Excellent question, and I don't know the answer. As an owner who has rented to others for a trip in December, though, I'd like to know as well. Since this is clearly somewhere between the owner her/himself - who is clearly allowed, and a non-owner using HGVC ot RCI to trade in - who, it seems based on other threads, is not allowed, it seems still grey until some tries it.

Cheers.


----------



## Beaglemom3 (Jul 8, 2016)

Everyone on the staff is helpful. You might want to call the front desk directly and ask,  212 379-0103.

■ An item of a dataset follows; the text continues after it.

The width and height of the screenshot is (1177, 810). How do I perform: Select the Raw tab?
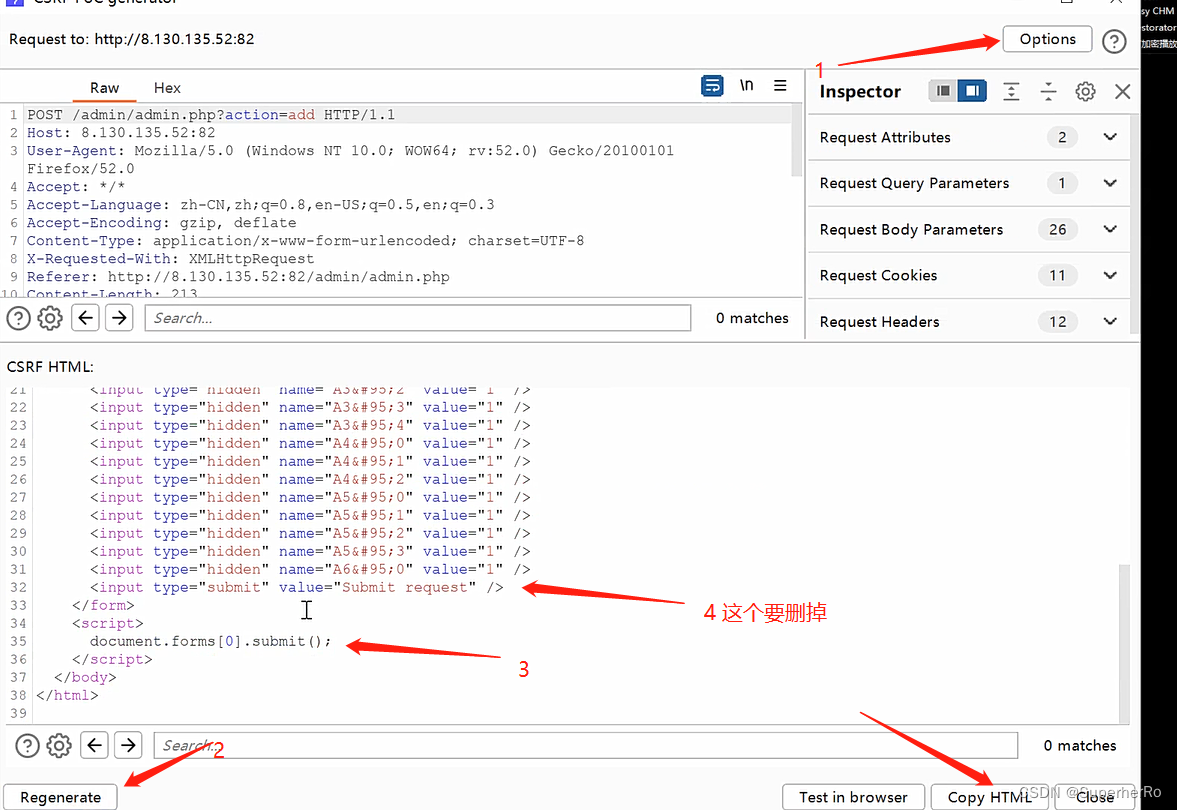pos(104,88)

If the answer is no, not to worry. There is a Morton Williams a few doors down as well as many restaurants close by. Oh, Starbucks, too.

www.mortonwilliams.com  Dine in or take back to the hotel.

My favorite:  http://www.lepainquotidien.com/store/east-53rd/#.V4BUVTLgZ7Y or (closer) 

http://www.lepainquotidien.com/store/55th-8th/#.V4BVtDLgZ7Y  menu:  http://www.lepainquotidien.com/store-menu/55th-8th-menus/#.V4BWKzLgZ7Y



=



-


----------



## brp (Jul 8, 2016)

Beaglemom3 said:


> If the answer is no, not to worry. There is a Morton Williams a few doors down...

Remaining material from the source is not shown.